Pope Francis is giving us an urgent call to look at the issue of homosexuality more deeply by understanding the person first and foremost.
Courage International associate director Fr Philip Bochanski made this statement at the Voice of the Family Conference hosted by the Family Life International NZ at the Bruce Mason Centre in Takapuna on September 25.
“Whenever Pope Francis talks about this issue, he does it with great fidelity to what the Church has always taught on this issue and what we see in the catechism,” said Fr Bochanski.
He said when ministering to people who are attracted to the same sex, it is best to take the Pope’s advice.
“The best way is what Pope Francis said: starting from their situation. You talk about what it’s like to be him or her. Find out what road they’re on and then show them the road that God has marked out for us,” explained Fr Bochanski.
Offering practical tips, Fr Bochanski said when someone confesses he or she is gay, the first thing to do is to respond with gratitude for the trust they have put in you.
“This is not an easy thing to say even in a culture that seems very accepting,” he said.
The next thing is to listen to the person and learn his (her) hopes and aspirations, whom he (she) loves and who loves him (her).
“The main thing is: I’m interested in who you are and I don’t want to reduce who you are to this one thing. So, let’s talk about your story. Let’s understand how God sees you,” he said.
Fr Bochanski, quoting the Congregation for the Doctrine of the Faith’s 1986 letter on the pastoral care of homosexual persons, said that every person has a “fundamental identity: the creature of God”.
The next question from people experiencing samesex attraction, he said, is usually “does feeling this way make me a bad person? Is there a place for me in the community of the Church?”
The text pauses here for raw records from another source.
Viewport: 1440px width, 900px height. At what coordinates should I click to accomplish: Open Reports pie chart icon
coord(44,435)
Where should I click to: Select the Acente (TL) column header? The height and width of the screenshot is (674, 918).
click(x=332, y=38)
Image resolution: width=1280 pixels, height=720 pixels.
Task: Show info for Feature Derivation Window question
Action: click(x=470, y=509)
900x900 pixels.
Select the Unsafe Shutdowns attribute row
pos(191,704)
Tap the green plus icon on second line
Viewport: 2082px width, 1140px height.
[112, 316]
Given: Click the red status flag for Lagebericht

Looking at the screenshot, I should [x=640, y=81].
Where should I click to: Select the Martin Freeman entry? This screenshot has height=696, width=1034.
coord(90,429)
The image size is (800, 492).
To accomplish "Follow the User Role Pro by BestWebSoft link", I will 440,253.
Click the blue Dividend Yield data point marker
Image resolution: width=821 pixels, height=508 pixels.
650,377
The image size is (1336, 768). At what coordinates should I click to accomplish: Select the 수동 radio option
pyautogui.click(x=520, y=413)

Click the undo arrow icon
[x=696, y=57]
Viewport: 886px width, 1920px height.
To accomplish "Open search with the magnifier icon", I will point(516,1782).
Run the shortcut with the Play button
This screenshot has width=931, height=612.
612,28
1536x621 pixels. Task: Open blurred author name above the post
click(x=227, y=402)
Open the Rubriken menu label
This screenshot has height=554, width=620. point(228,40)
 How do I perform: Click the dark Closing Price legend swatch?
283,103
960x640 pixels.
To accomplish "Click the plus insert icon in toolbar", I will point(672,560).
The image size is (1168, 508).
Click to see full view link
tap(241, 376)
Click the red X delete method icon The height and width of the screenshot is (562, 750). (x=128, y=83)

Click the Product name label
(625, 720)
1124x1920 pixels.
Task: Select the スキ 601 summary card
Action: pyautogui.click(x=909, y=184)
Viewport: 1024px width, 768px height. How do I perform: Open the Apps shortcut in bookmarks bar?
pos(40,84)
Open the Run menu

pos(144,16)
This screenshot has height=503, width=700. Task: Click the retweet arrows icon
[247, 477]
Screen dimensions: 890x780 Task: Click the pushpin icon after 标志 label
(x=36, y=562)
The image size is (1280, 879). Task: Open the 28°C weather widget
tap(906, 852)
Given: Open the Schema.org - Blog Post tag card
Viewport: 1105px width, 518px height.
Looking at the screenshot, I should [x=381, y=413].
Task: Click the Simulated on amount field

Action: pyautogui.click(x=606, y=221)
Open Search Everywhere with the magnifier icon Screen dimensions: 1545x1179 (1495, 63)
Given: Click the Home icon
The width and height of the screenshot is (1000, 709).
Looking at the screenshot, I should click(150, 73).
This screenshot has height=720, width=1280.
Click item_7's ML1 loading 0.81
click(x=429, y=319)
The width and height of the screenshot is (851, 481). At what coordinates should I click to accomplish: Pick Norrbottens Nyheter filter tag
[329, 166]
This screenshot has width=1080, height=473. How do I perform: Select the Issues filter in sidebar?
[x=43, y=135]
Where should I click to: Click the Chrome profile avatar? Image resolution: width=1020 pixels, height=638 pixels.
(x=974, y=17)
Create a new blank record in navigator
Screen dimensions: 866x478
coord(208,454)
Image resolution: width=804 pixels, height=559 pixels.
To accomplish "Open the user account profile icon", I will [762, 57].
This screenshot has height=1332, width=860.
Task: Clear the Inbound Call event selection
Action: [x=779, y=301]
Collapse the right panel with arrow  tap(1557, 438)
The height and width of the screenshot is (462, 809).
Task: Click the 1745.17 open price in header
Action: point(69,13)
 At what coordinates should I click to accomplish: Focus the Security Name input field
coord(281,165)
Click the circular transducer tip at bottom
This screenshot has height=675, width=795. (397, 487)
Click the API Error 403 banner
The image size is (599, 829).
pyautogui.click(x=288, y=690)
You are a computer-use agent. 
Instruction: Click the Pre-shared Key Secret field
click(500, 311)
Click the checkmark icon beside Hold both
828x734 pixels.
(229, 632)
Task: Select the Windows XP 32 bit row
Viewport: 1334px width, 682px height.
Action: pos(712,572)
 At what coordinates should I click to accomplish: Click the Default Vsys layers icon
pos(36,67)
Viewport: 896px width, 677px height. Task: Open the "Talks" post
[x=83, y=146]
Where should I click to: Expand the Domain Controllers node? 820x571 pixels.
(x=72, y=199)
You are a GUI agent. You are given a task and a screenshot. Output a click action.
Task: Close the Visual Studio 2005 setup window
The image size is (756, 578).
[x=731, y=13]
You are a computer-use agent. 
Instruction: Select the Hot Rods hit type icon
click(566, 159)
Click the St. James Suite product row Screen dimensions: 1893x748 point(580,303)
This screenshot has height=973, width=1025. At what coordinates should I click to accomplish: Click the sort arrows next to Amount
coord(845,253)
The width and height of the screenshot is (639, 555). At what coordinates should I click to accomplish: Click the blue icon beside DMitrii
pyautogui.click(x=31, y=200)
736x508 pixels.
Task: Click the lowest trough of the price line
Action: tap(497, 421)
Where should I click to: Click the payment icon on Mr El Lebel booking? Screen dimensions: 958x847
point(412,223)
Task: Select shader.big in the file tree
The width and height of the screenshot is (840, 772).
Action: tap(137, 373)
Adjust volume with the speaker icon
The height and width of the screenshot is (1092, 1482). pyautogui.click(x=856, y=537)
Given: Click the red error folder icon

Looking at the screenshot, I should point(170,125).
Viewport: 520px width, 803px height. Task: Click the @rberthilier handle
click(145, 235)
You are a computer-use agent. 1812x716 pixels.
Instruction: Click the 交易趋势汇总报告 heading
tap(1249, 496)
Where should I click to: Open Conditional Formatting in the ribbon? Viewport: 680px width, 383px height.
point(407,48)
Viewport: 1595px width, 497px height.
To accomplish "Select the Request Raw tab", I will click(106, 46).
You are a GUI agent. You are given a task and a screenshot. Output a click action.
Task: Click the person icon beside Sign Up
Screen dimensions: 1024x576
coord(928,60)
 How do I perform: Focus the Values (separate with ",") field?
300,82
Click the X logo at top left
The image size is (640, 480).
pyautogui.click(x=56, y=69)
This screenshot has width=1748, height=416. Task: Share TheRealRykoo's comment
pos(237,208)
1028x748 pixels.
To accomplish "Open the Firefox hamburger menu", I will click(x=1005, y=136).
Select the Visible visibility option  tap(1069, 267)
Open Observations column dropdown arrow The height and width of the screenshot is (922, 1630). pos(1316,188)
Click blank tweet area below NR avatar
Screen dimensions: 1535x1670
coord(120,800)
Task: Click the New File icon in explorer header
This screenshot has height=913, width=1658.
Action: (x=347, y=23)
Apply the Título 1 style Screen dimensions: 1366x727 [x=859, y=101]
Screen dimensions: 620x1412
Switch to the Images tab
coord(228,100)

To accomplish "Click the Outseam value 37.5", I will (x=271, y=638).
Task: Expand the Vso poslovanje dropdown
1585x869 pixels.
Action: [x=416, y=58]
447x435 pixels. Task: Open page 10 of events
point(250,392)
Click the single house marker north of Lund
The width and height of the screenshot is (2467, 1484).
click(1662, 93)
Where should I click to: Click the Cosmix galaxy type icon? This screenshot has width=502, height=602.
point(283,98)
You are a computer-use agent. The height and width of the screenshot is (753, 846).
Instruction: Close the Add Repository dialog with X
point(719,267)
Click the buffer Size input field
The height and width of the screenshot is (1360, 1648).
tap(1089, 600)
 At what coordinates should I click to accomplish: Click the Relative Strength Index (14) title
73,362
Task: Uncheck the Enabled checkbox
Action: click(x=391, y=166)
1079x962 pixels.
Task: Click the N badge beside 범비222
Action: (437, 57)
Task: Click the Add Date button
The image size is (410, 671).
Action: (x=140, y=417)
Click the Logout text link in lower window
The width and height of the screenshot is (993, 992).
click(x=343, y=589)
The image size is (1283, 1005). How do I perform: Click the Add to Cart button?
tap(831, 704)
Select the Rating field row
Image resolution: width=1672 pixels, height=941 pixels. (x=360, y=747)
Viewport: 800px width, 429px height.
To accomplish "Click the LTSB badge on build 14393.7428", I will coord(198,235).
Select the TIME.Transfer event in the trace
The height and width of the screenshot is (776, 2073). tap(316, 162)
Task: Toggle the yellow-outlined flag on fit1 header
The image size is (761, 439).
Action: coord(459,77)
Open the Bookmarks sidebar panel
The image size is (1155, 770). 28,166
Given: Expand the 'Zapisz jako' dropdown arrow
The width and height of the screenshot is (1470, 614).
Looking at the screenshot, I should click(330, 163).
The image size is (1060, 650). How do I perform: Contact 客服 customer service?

Fr Bochanski said it is important to reassure the person that simply experiencing
same-sex attraction is not a sin.
“And then, we have to make good judgement on people’s actions. Homosexual acts are intrinsically disordered,” he said.
Fr Bochanski said the word “disordered” had always been seen as hurtful but it is not a judgement on a person’s mental state or that he is disordered or perverse.
“We are saying that the sexual intimate actions that are part of the same-sex relationship lack those marks of the properly ordered sexuality: unity, complementarity and openness to life,” he said.
“We use that word ‘disorder’ to say that we are off the order, [that] we are going in a different direction.”
Fr Bochanski said God made the world purposely and with a plan. “The pinnacle for this plan for creation is the creation of the human person,” he said.
He said men and women are created as different but complementary to build a family.
“If we consider the plan, then what we realise is that if the Church has to say no, it’s always to help the people to say a bigger yes.
“If the Church has to say this is not the way, it is always because we believe there is a path marked out for us that is meaningful and real,” he said.
And while the Church is not saying that a person should change himself, particularly if the attraction to the same sex is not by choice, the Church expects a change in behaviour, he said.
He said there is a need to be trained in the virtues and to move away from unchaste behaviours.
Chastity, explained Fr Bochanski, is not a repression of desires but a mastery over those desires that will lead to freedom and happiness.
“We have to encourage each other to make God our central relationship that gives context to our lives,” he said.
- On September 27, just after the Auckland conference, Courage International’s board of directors announced that Fr Bochanski, from the archdiocese of Philadelphia, had been named as the new executive director of the apostolate.